*** Opening Material to process ***

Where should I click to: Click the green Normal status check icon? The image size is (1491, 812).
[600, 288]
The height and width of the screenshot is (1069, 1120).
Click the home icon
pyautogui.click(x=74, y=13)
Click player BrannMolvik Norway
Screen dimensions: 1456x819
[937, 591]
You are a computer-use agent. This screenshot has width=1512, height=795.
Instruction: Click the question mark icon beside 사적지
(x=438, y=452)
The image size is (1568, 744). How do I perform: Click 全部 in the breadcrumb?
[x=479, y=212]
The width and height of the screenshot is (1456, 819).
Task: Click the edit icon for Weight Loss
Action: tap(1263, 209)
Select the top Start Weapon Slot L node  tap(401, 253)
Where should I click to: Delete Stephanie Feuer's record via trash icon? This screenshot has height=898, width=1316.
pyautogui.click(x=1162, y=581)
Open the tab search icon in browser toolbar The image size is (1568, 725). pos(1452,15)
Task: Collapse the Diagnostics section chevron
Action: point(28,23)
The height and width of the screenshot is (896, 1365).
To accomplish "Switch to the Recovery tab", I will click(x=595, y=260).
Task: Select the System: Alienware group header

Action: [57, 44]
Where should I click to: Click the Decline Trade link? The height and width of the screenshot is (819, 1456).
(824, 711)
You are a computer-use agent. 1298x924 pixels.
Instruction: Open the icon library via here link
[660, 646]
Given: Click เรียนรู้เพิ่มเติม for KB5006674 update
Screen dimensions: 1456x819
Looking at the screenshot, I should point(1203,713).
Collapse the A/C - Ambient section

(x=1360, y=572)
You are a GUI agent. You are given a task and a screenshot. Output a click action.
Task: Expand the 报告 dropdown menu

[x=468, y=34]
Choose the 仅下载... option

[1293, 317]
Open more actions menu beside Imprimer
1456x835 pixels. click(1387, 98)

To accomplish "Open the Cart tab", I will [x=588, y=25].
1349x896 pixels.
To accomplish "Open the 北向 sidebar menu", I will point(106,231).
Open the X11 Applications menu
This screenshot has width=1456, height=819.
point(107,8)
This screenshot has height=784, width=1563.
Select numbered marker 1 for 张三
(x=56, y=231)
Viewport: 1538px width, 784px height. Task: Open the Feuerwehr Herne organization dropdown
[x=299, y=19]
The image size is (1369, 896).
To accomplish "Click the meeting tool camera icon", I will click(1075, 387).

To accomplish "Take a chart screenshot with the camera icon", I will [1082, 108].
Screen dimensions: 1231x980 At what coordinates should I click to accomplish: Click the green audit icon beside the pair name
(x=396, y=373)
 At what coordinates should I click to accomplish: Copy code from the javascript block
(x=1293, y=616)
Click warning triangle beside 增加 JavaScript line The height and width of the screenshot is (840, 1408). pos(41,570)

*** Closing Material to process ***

Work instructions -
In the listing above, find the lines holding the word "will" and copy them.

Written answer -
To accomplish "Switch to the Recovery tab", I will click(x=595, y=260).
To accomplish "Open the Cart tab", I will [x=588, y=25].
To accomplish "Open the 北向 sidebar menu", I will point(106,231).
To accomplish "Click the meeting tool camera icon", I will click(1075, 387).
To accomplish "Take a chart screenshot with the camera icon", I will [1082, 108].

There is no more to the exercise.